The problem we're solving

GPS fails indoors. The alternative — bluetooth beacons, WiFi fingerprinting, UWB anchors — is expensive, unreliable, and doesn't scale. We took a different approach: we use the Earth’s magnetic field.

We utilize the unique magnetic fields at each location in a building, affected by steels and concrete surrounding it. Combined with inertial sensor data and learned motion models, this is enough to position a person inside a mall, hospital, or transit hub with meter-level accuracy — no installed hardware required. That's Oriient.

We've proven the concept. Now we're pushing the performance envelope: tighter accuracy, faster convergence, more robust behavior across diverse device hardware and building types. That's where you come in.

What you'll work on

You'll be one of a small number of engineers who own the core positioning engine — from research to production:

• Designing and improving localization algorithms: particle filters, Kalman variants ,learned motion models
• Sensor fusion across IMU, magnetometer, and barometer signals, accounting for device heterogeneity and real-world noise
• Translating ideas from academic literature into working prototypes, then into production code running at scale
• Building evaluation infrastructure to benchmark algorithm changes against large real-world datasets
• Investigating failure modes — hunting down the "why" behind edge cases and anomalies in the field

The work is genuinely end-to-end. You'll go from reading a paper to watching your change improve accuracy across thousands of real buildings.

What we're looking for

• B.Sc. in Electrical Engineering, Applied Math, or a related field
• 3+ years working on estimation, signal processing, or sensor fusion problems — particle filters, Kalman filters, or similar
• Strong mathematical footing: you can read an academic paper, identify what's useful, and build a working implementation
• Proficient Python; MATLAB familiarity is useful for rapid prototyping
• You care about correctness and you're patient with ambiguity — real-world signals are messy
• Nice to have: experience with deep learning for time-series or positioning, exposure to cloud infrastructure or large-scale data pipelines.

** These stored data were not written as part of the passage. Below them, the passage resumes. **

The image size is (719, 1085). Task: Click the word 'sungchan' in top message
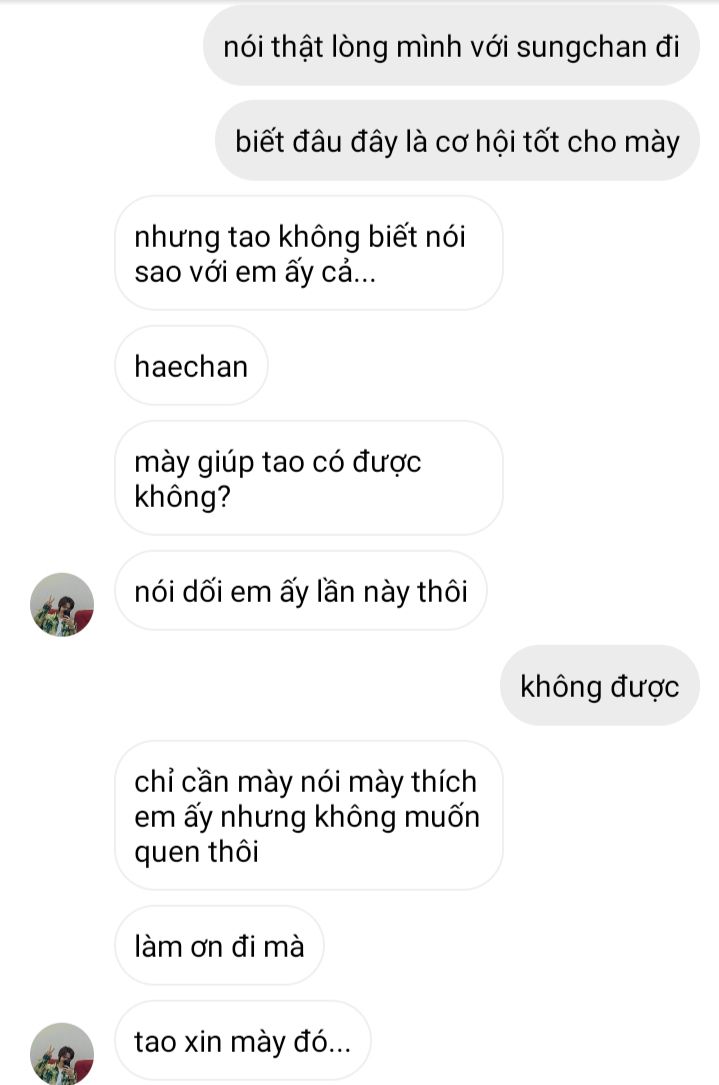(x=581, y=47)
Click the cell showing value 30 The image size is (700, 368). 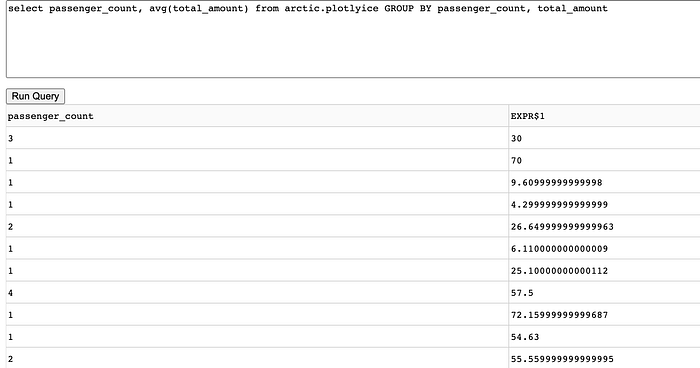[604, 138]
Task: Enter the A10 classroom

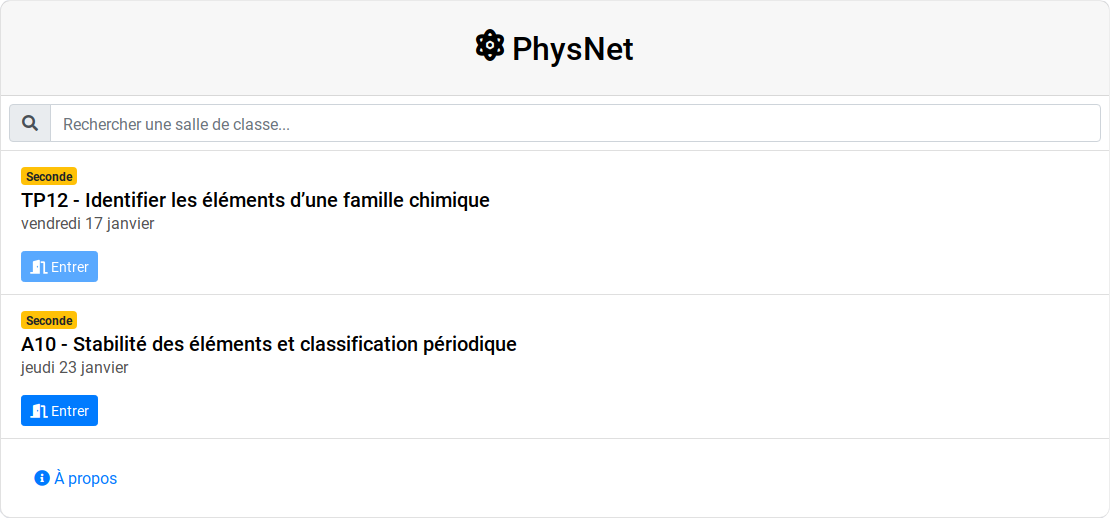Action: pyautogui.click(x=59, y=411)
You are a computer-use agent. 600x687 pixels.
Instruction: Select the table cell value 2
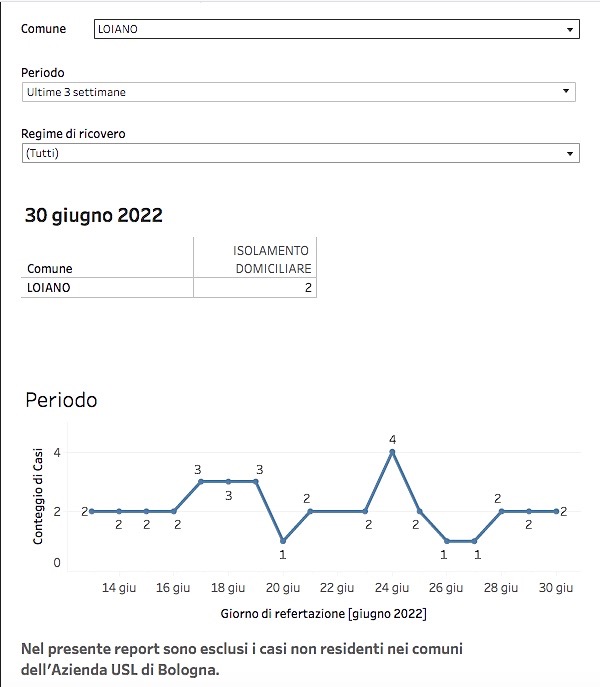coord(308,288)
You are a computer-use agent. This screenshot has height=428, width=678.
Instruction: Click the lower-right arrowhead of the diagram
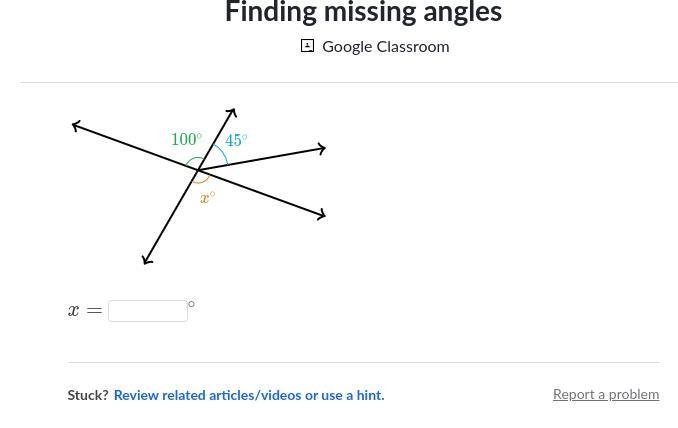pyautogui.click(x=321, y=214)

What's true about working here

• Small team, real ownership. You'll see the direct impact of your work on product behavior.
• The technical stack is unusual: geomagnetic positioning, IMU fusion, and learned models aren't typical ML infrastructure problems.
• We're deployed in large retail chains, hospitals, and campuses — scale isn't hypothetical.
• Flat structure, no lengthy approval chains. If you have a better approach, you can build it and test it.
• We're in a growth phase, which means the problems are expanding faster than the team — there's room to carve out areas of deep ownership.